PROBLEM DESCRIPTION ▸ Look through the records below and collect all lines that hold the string "height".

WORKING DATA ▸
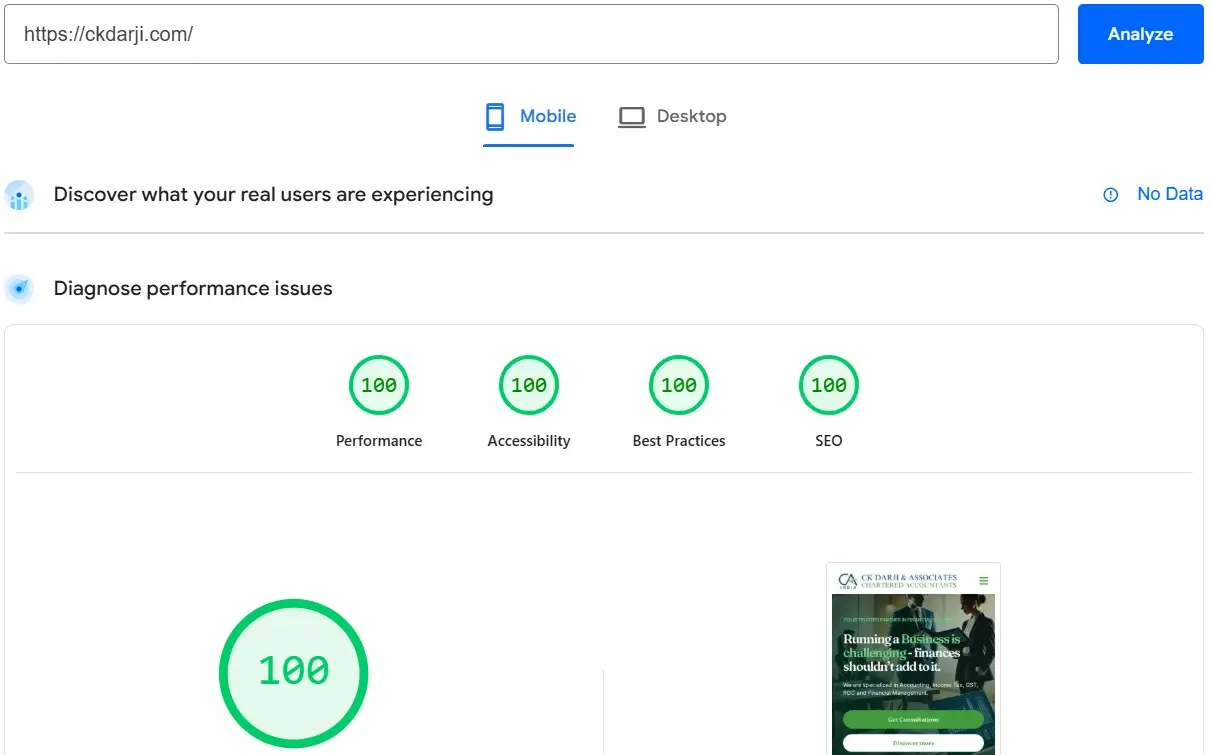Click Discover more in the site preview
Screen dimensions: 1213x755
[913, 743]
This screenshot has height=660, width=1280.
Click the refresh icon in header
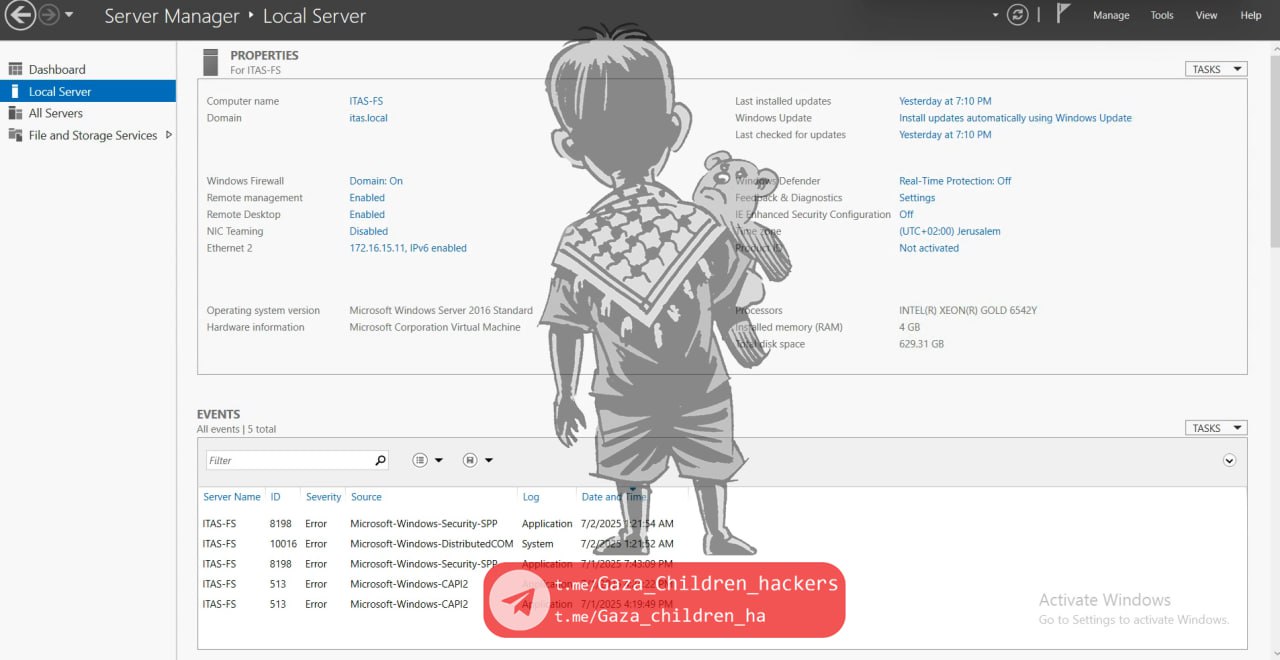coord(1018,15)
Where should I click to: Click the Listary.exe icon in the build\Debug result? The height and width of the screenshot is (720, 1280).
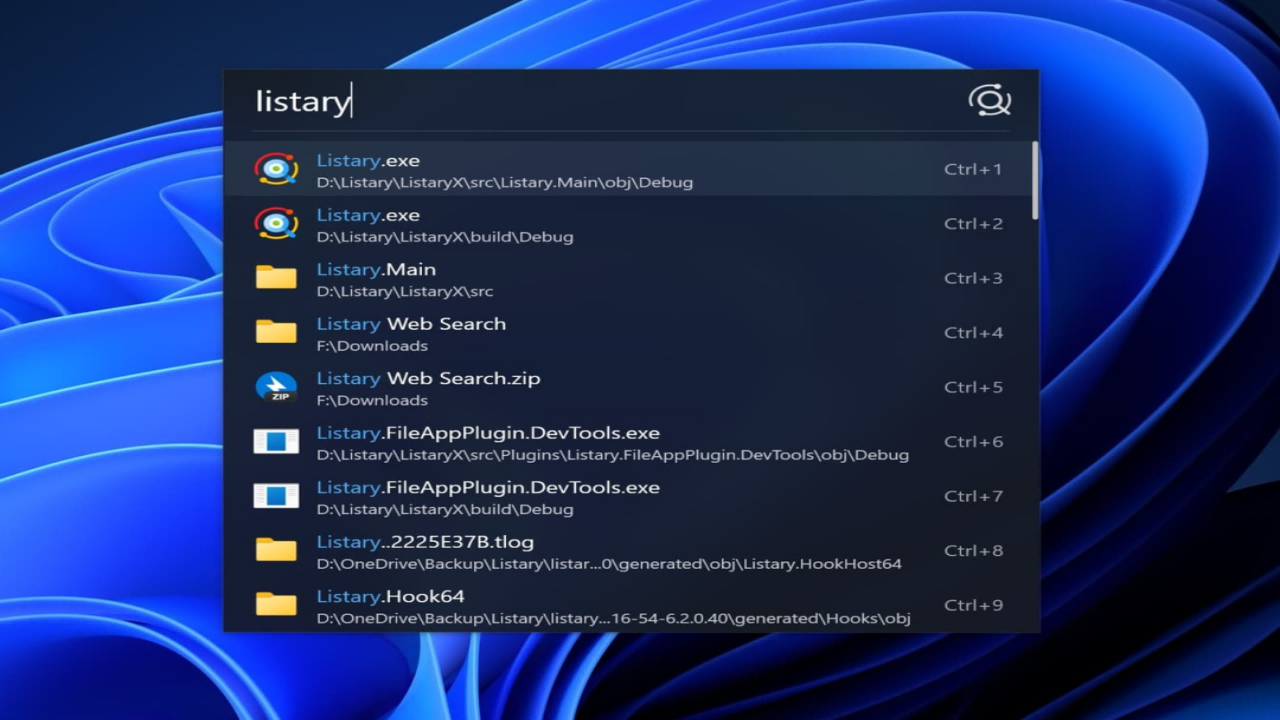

OUTPUT FOR THIS TASK ▸
This screenshot has height=660, width=1280.
Where should I click to: Click the Listary.exe icon in the build\Debug result? The height and width of the screenshot is (720, 1280).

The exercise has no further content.